* _Selection_
◇ ◇ ◇ ◇ ◇

Sunday, February 19, 2017

You Must Go Home Again: The Barrowfields by Phillip Lewis

"O brothers, like our fathers in their time, we are burning, burning burning in the night." --Thomas Wolfe

Phillip Lewis's debut novel The Barrowfields is a remarkable story, beautifully written and wise. Henry's journey resonates with self-recognition and affirms that going home can open the path to the future.

The language is lush with a penchant for rarefied words, a nod to Thomas Wolfe's poetic and verbose style, and the novel is imbued with vivid descriptions and cinematic scenes.

The protagonist Henry Aster narrates the story of his family, beginning with the first settlers in Old Buckham. Settled deep in 'the belly' of the Appalachian Mountains of North Carolina, "a town of ghosts and superstitions," and populated by under a thousand people, 'everyone else lived in the hills beyond.' His grandparents survived on little but were content.

Henry's father was considered "awful queer," a bookish boy who idolized Thomas Wolf. University provided an escape and brought him a love of Poe and Faulkner. After graduation he teaches while writing, winning early acclaim before faltering. He wants to write the great American novel--to prove his worth. Then he is called back home to care for his failing mother. The family moves into an abandoned mansion on a hill, a 'macabre' house with dark corners, haunted by ghosts. A lawyer by day, at night he retreats into a cubbyhole room to struggle with his unmanageable novel and his growing alcoholism.

"Aster's work, for all its brilliance, is impenetrable."

Henry had idolized his dad; they shared a love of books and music. But he and his sister Threnody watch their father retreat from the world until he is a 'ghost.' They pledged to always be there for the other. After the tragic death of a new sibling, their father succumbs to despair and deserts his family.

◇ ◇ ◇ ◇ ◇

* _Recorded data_
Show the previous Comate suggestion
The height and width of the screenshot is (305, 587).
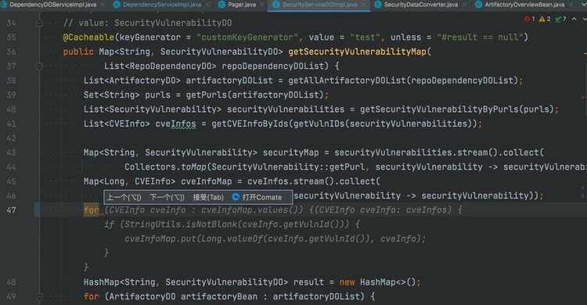[124, 197]

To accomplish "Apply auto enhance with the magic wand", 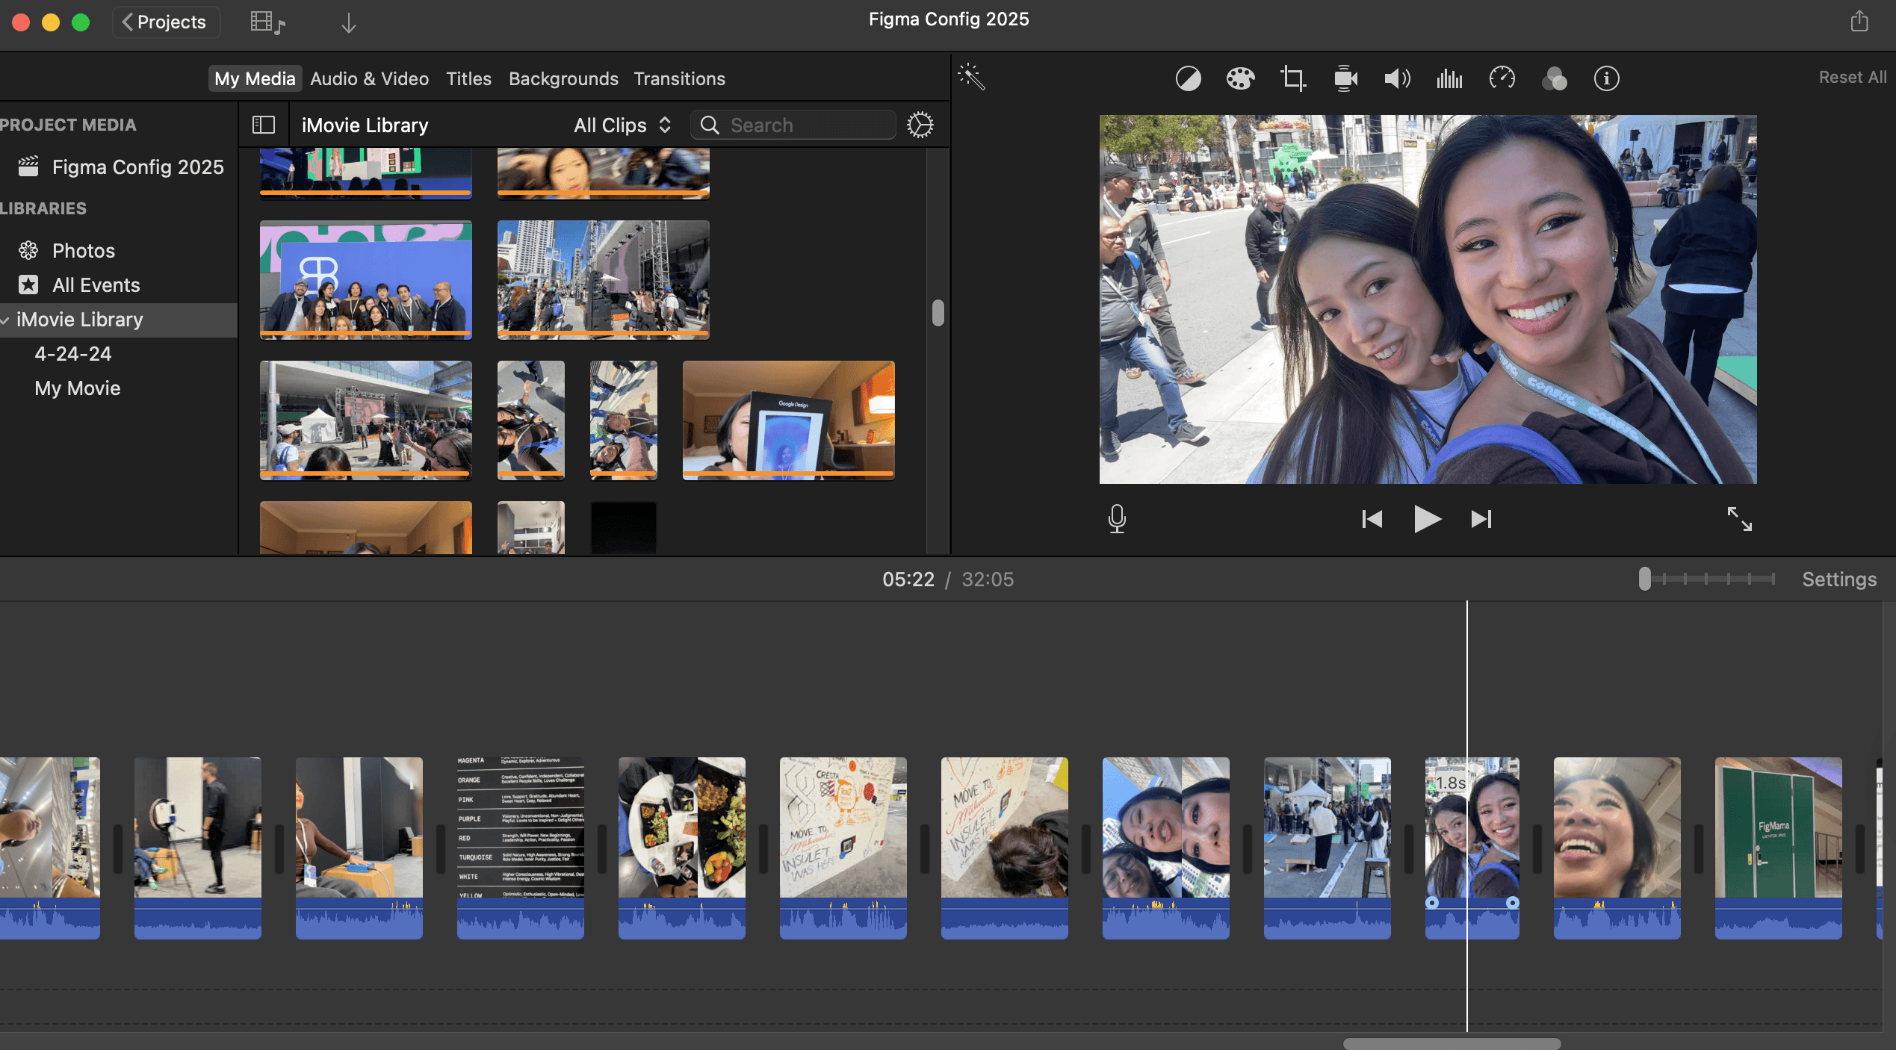I will [x=972, y=77].
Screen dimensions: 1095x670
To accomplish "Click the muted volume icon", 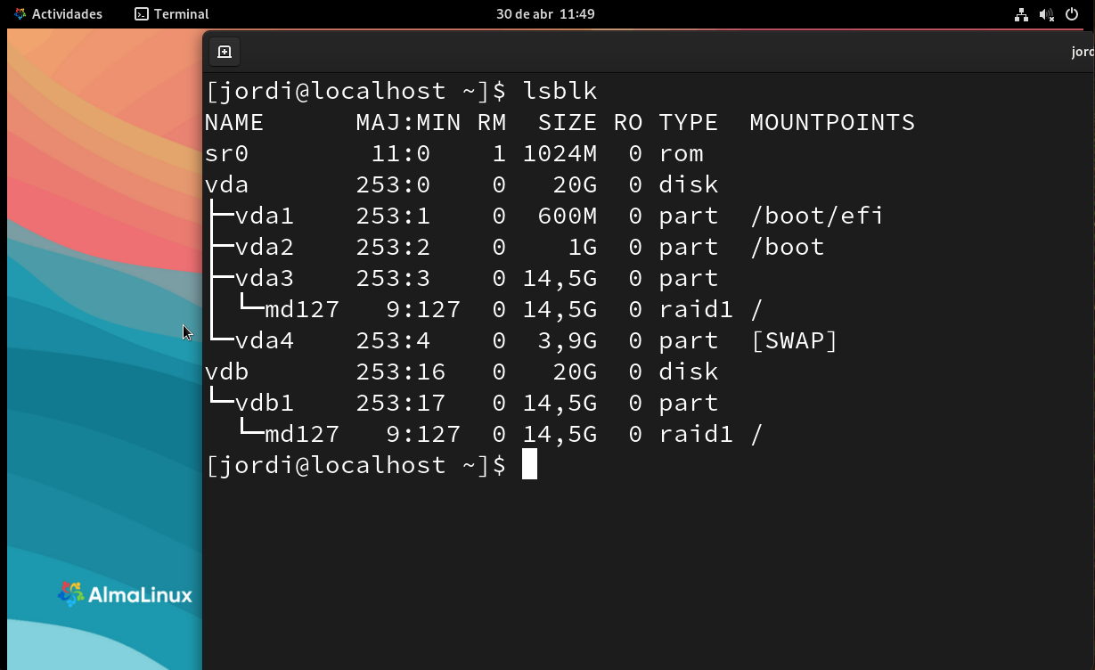I will coord(1046,14).
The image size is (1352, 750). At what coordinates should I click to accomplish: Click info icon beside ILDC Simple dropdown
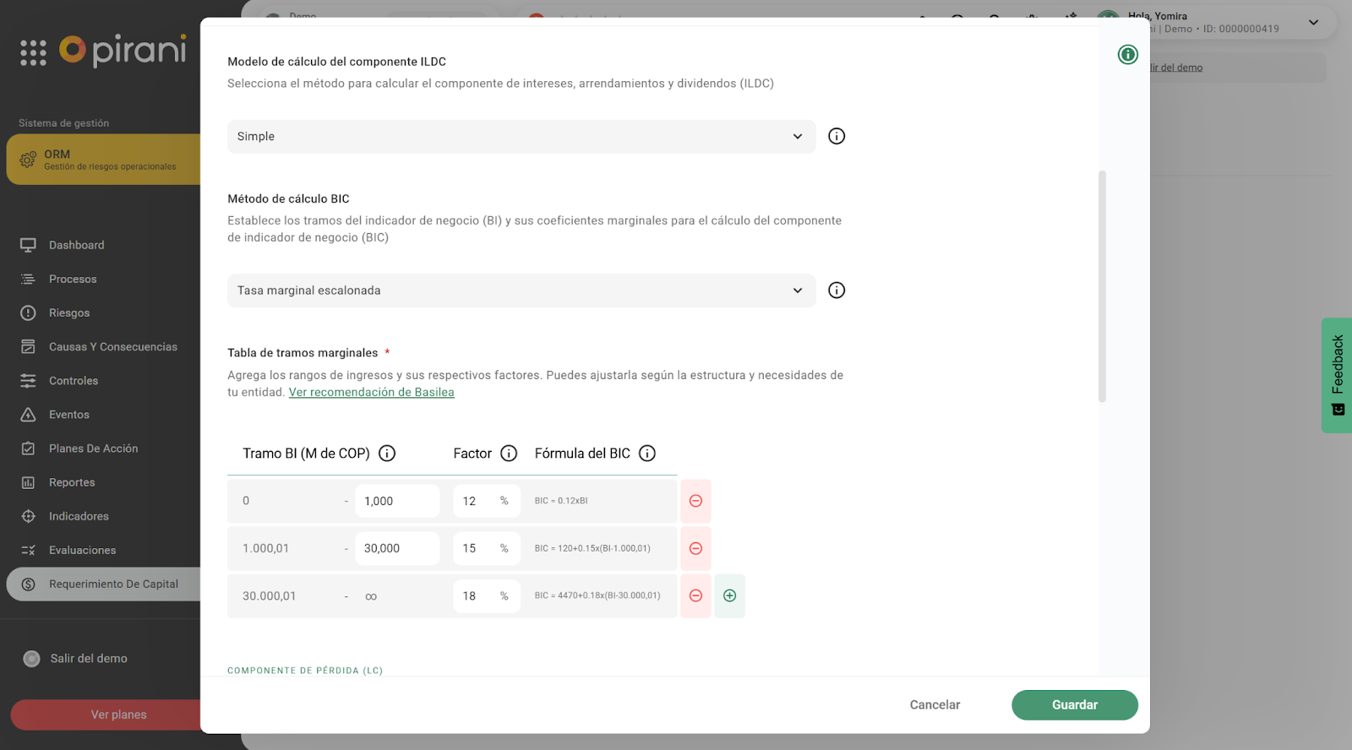tap(837, 136)
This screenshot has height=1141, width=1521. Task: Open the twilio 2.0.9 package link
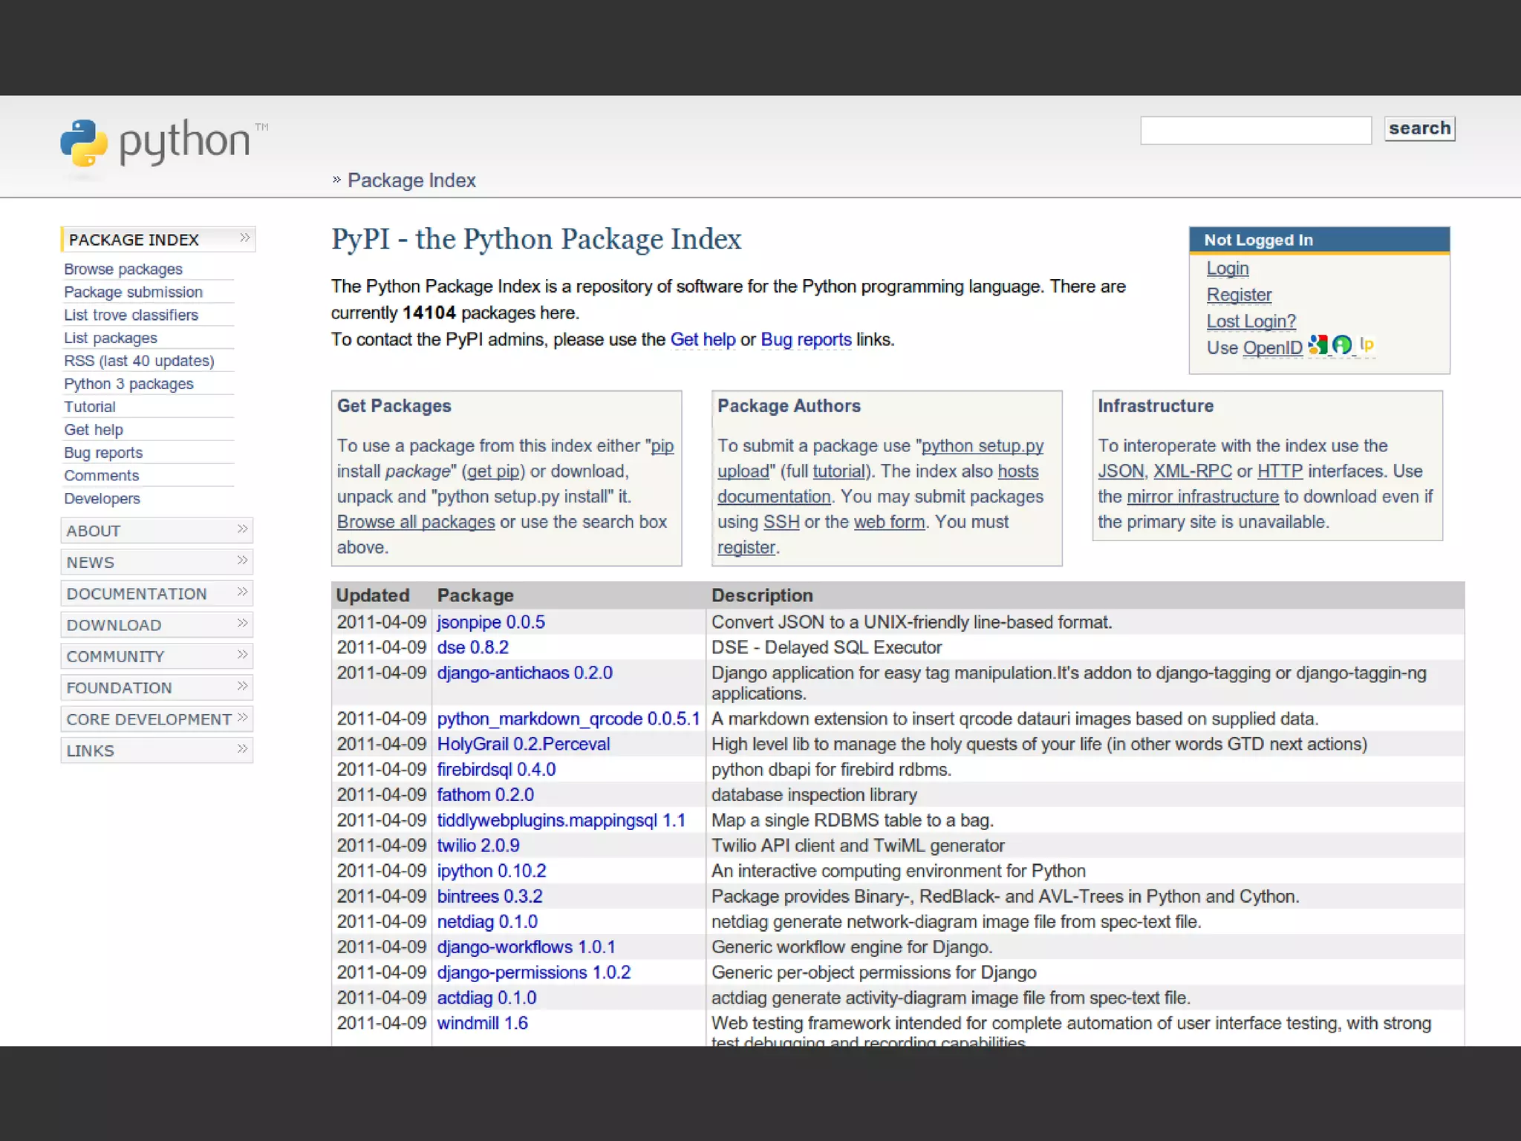[478, 846]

◇ ◇ ◇ ◇ ◇

* _Parts of the exercise_
A. In the review of The Barrowfields, what is the name of Henry's sister?
B. According to the review of The Barrowfields, why does the novel's language favor rarefied words? Answer in one or two sentences.
C. Carry on with the review of The Barrowfields, starting after its final sentence.

* _Task answers_
A. Her name is Threnody.

B. The lush language, with its penchant for rarefied words, is a nod to Thomas Wolfe's poetic and verbose style.

C.
Henry leaves Old Buckram for university and law school. He falls in love with Story, a conflicted girl with her own father issues and a fear of intimacy. As he supports Story in her search for her father, returning to her home town of Lot's Folly, Henry realizes that he also must go home again and confront his past, and face the sister he abandoned.

" I suppose that one can never leave a place completely."
Wolfe's influence pervades the novel, from the setting and theme of the search for the father to the influence of  Wolfe on Henry and his father: just before Henry graduates from Chapel Hill he reads Look Homeward, Angel and You Can't Go Home Again and "never got over them entirely."

The role of books is hugely important. The Barrowfields is a 'wasteland of nothingness," a desolate opening in the woods outside of Old Buckham. When the town gathers there to burn Faulkner's As I Lay Dying, Henry implores his father to stop the book burning. In a frighting scene, his father stands up to the crowd to defend and protect the volume from the fire.

Our past leaves its scars and questions, and painful as it is, we become free by confronting it. Lewis has written a story that hearkens back to the great literature of the past while offering insight into the universal human condition.

You can learn more about Lewis and his debut novel in my interview with the author in my blog post on February 26, 2017.
Phillip Lewis

I received a free ebook from the publisher through NetGalley in exchange for a fair and unbiased review.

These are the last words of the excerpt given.